• **EXERCISE AIM**: Rewrite the records below with every occurrence of "computer-use agent" changed to "desktop automation agent", keeping all other text the same.

**** GIVEN DATA ****

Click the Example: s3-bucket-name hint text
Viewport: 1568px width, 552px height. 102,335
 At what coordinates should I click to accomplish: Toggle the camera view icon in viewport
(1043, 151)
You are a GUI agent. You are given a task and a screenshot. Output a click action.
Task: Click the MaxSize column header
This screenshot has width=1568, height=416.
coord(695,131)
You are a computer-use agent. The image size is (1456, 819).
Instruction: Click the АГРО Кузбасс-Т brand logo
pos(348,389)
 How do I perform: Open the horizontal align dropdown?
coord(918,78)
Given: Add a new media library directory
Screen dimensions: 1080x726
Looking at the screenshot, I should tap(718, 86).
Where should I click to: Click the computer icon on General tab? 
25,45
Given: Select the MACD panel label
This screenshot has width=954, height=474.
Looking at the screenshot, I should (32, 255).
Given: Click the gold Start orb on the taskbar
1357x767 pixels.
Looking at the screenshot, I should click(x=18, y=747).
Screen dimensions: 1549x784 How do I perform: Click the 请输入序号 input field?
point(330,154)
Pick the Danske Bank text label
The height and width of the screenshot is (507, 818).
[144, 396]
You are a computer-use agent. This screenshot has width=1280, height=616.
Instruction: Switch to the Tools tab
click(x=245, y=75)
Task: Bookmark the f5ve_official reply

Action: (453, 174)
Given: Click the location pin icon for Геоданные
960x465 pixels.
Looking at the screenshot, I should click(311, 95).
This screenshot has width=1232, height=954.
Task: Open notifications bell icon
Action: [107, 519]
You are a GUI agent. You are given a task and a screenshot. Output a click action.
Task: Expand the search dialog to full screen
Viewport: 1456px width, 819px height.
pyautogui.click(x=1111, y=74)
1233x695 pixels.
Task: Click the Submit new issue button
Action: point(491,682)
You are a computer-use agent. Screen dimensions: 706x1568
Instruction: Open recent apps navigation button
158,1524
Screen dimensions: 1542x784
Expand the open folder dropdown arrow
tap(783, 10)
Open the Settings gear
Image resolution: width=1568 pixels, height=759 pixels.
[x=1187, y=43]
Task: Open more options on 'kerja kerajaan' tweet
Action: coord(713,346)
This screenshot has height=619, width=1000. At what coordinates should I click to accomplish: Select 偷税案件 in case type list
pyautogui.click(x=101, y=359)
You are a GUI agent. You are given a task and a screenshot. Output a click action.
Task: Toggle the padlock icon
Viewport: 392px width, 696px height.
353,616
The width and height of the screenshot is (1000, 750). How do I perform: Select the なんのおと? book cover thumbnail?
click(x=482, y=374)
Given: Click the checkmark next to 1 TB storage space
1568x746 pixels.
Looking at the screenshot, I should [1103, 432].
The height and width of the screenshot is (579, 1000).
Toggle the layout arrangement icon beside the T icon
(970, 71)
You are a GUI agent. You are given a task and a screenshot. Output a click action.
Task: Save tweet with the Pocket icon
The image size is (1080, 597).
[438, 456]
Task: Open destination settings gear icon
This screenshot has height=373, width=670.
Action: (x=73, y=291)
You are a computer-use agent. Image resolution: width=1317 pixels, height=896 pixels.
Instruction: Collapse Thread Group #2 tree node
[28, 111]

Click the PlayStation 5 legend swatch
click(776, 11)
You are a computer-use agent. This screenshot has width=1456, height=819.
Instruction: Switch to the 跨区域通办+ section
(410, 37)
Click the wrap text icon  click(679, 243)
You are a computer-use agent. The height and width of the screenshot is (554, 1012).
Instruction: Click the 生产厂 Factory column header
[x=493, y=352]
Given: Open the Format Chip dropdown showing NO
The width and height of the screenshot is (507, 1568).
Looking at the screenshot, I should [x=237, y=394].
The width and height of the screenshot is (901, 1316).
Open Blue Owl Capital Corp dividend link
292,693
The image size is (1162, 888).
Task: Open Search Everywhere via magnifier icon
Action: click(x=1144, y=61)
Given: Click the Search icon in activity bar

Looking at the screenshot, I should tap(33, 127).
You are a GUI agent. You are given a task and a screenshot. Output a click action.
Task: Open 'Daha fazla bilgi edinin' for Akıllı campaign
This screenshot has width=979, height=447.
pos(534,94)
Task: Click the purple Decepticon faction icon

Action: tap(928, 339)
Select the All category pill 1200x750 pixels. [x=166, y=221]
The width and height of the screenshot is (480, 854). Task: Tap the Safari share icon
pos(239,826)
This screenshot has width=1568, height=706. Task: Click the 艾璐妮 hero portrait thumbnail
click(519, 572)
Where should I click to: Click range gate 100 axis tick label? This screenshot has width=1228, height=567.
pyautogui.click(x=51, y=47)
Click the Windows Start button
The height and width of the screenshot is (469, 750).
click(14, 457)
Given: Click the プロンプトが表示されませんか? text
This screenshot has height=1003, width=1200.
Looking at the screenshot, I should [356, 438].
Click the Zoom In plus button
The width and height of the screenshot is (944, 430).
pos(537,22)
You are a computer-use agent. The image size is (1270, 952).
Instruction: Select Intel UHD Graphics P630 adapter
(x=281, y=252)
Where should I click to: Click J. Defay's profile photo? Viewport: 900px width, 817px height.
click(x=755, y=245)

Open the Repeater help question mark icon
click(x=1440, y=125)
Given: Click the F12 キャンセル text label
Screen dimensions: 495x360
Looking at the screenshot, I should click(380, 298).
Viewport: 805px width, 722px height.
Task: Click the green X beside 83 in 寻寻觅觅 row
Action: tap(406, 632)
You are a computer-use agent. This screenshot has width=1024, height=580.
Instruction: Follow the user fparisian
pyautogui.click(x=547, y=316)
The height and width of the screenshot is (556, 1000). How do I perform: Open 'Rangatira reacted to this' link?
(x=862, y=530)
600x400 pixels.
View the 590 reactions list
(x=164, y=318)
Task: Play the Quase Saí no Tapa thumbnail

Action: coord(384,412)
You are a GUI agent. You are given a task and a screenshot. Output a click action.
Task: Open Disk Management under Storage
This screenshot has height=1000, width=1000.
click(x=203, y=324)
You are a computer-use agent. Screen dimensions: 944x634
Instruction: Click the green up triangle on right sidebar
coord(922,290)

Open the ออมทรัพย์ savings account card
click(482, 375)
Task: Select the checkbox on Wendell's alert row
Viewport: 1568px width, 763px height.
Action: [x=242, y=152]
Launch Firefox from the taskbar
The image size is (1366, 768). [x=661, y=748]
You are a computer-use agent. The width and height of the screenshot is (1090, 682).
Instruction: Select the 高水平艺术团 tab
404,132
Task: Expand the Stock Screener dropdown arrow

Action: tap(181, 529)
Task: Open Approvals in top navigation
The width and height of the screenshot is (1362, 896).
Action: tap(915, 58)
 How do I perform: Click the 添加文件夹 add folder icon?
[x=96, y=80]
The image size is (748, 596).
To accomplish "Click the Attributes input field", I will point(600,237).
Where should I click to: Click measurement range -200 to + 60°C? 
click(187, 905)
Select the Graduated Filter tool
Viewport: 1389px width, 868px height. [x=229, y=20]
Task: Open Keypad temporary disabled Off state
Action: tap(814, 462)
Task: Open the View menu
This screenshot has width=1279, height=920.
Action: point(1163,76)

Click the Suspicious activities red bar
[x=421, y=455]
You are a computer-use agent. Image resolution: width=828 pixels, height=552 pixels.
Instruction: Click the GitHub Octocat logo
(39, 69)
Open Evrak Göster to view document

****

• **REPLY**:
Click the Example: s3-bucket-name hint text
Viewport: 1568px width, 552px height. 102,335
 At what coordinates should I click to accomplish: Toggle the camera view icon in viewport
(1043, 151)
You are a GUI agent. You are given a task and a screenshot. Output a click action.
Task: Click the MaxSize column header
This screenshot has width=1568, height=416.
coord(695,131)
You are a desktop automation agent. The image size is (1456, 819).
Instruction: Click the АГРО Кузбасс-Т brand logo
pos(348,389)
 How do I perform: Open the horizontal align dropdown?
coord(918,78)
Given: Add a new media library directory
Screen dimensions: 1080x726
Looking at the screenshot, I should tap(718, 86).
Where should I click to: Click the computer icon on General tab? 
25,45
Given: Select the MACD panel label
This screenshot has width=954, height=474.
Looking at the screenshot, I should (32, 255).
Given: Click the gold Start orb on the taskbar
1357x767 pixels.
Looking at the screenshot, I should click(x=18, y=747).
Screen dimensions: 1549x784 How do I perform: Click the 请输入序号 input field?
point(330,154)
Pick the Danske Bank text label
The height and width of the screenshot is (507, 818).
[144, 396]
You are a desktop automation agent. This screenshot has width=1280, height=616.
Instruction: Switch to the Tools tab
click(x=245, y=75)
Task: Bookmark the f5ve_official reply

Action: (453, 174)
Given: Click the location pin icon for Геоданные
960x465 pixels.
Looking at the screenshot, I should click(311, 95).
This screenshot has width=1232, height=954.
Task: Open notifications bell icon
Action: [107, 519]
You are a GUI agent. You are given a task and a screenshot. Output a click action.
Task: Expand the search dialog to full screen
Viewport: 1456px width, 819px height.
pyautogui.click(x=1111, y=74)
1233x695 pixels.
Task: Click the Submit new issue button
Action: point(491,682)
You are a desktop automation agent. Screen dimensions: 706x1568
Instruction: Open recent apps navigation button
158,1524
Screen dimensions: 1542x784
Expand the open folder dropdown arrow
tap(783, 10)
Open the Settings gear
Image resolution: width=1568 pixels, height=759 pixels.
[x=1187, y=43]
Task: Open more options on 'kerja kerajaan' tweet
Action: coord(713,346)
This screenshot has height=619, width=1000. At what coordinates should I click to accomplish: Select 偷税案件 in case type list
pyautogui.click(x=101, y=359)
You are a GUI agent. You are given a task and a screenshot. Output a click action.
Task: Toggle the padlock icon
Viewport: 392px width, 696px height.
353,616
The width and height of the screenshot is (1000, 750). How do I perform: Select the なんのおと? book cover thumbnail?
click(x=482, y=374)
Given: Click the checkmark next to 1 TB storage space
1568x746 pixels.
Looking at the screenshot, I should [1103, 432].
The height and width of the screenshot is (579, 1000).
Toggle the layout arrangement icon beside the T icon
(970, 71)
You are a GUI agent. You are given a task and a screenshot. Output a click action.
Task: Save tweet with the Pocket icon
The image size is (1080, 597).
[438, 456]
Task: Open destination settings gear icon
This screenshot has height=373, width=670.
Action: (x=73, y=291)
You are a desktop automation agent. Image resolution: width=1317 pixels, height=896 pixels.
Instruction: Collapse Thread Group #2 tree node
[28, 111]

Click the PlayStation 5 legend swatch
click(776, 11)
You are a desktop automation agent. This screenshot has width=1456, height=819.
Instruction: Switch to the 跨区域通办+ section
(410, 37)
Click the wrap text icon  click(679, 243)
You are a desktop automation agent. The height and width of the screenshot is (554, 1012).
Instruction: Click the 生产厂 Factory column header
[x=493, y=352]
Given: Open the Format Chip dropdown showing NO
The width and height of the screenshot is (507, 1568).
Looking at the screenshot, I should [x=237, y=394].
The width and height of the screenshot is (901, 1316).
Open Blue Owl Capital Corp dividend link
292,693
The image size is (1162, 888).
Task: Open Search Everywhere via magnifier icon
Action: click(x=1144, y=61)
Given: Click the Search icon in activity bar

Looking at the screenshot, I should tap(33, 127).
You are a GUI agent. You are given a task and a screenshot. Output a click action.
Task: Open 'Daha fazla bilgi edinin' for Akıllı campaign
This screenshot has width=979, height=447.
pos(534,94)
Task: Click the purple Decepticon faction icon

Action: tap(928, 339)
Select the All category pill 1200x750 pixels. [x=166, y=221]
The width and height of the screenshot is (480, 854). Task: Tap the Safari share icon
pos(239,826)
This screenshot has width=1568, height=706. Task: Click the 艾璐妮 hero portrait thumbnail
click(519, 572)
Where should I click to: Click range gate 100 axis tick label? This screenshot has width=1228, height=567.
pyautogui.click(x=51, y=47)
Click the Windows Start button
The height and width of the screenshot is (469, 750).
click(14, 457)
Given: Click the プロンプトが表示されませんか? text
This screenshot has height=1003, width=1200.
Looking at the screenshot, I should [356, 438].
Click the Zoom In plus button
The width and height of the screenshot is (944, 430).
pos(537,22)
You are a desktop automation agent. The image size is (1270, 952).
Instruction: Select Intel UHD Graphics P630 adapter
(x=281, y=252)
Where should I click to: Click J. Defay's profile photo? Viewport: 900px width, 817px height.
click(x=755, y=245)

Open the Repeater help question mark icon
click(x=1440, y=125)
Given: Click the F12 キャンセル text label
Screen dimensions: 495x360
Looking at the screenshot, I should click(380, 298).
Viewport: 805px width, 722px height.
Task: Click the green X beside 83 in 寻寻觅觅 row
Action: tap(406, 632)
You are a desktop automation agent. This screenshot has width=1024, height=580.
Instruction: Follow the user fparisian
pyautogui.click(x=547, y=316)
The height and width of the screenshot is (556, 1000). How do I perform: Open 'Rangatira reacted to this' link?
(x=862, y=530)
600x400 pixels.
View the 590 reactions list
(x=164, y=318)
Task: Play the Quase Saí no Tapa thumbnail

Action: coord(384,412)
You are a GUI agent. You are given a task and a screenshot. Output a click action.
Task: Open Disk Management under Storage
This screenshot has height=1000, width=1000.
click(x=203, y=324)
You are a desktop automation agent. Screen dimensions: 944x634
Instruction: Click the green up triangle on right sidebar
coord(922,290)

Open the ออมทรัพย์ savings account card
click(482, 375)
Task: Select the checkbox on Wendell's alert row
Viewport: 1568px width, 763px height.
Action: [x=242, y=152]
Launch Firefox from the taskbar
The image size is (1366, 768). [x=661, y=748]
You are a desktop automation agent. The width and height of the screenshot is (1090, 682).
Instruction: Select the 高水平艺术团 tab
404,132
Task: Expand the Stock Screener dropdown arrow

Action: tap(181, 529)
Task: Open Approvals in top navigation
The width and height of the screenshot is (1362, 896).
Action: tap(915, 58)
 How do I perform: Click the 添加文件夹 add folder icon?
[x=96, y=80]
The image size is (748, 596).
To accomplish "Click the Attributes input field", I will point(600,237).
Where should I click to: Click measurement range -200 to + 60°C? 
click(187, 905)
Select the Graduated Filter tool
Viewport: 1389px width, 868px height. [x=229, y=20]
Task: Open Keypad temporary disabled Off state
Action: tap(814, 462)
Task: Open the View menu
This screenshot has width=1279, height=920.
Action: point(1163,76)

Click the Suspicious activities red bar
[x=421, y=455]
You are a desktop automation agent. Image resolution: width=828 pixels, height=552 pixels.
Instruction: Click the GitHub Octocat logo
(39, 69)
Open Evrak Göster to view document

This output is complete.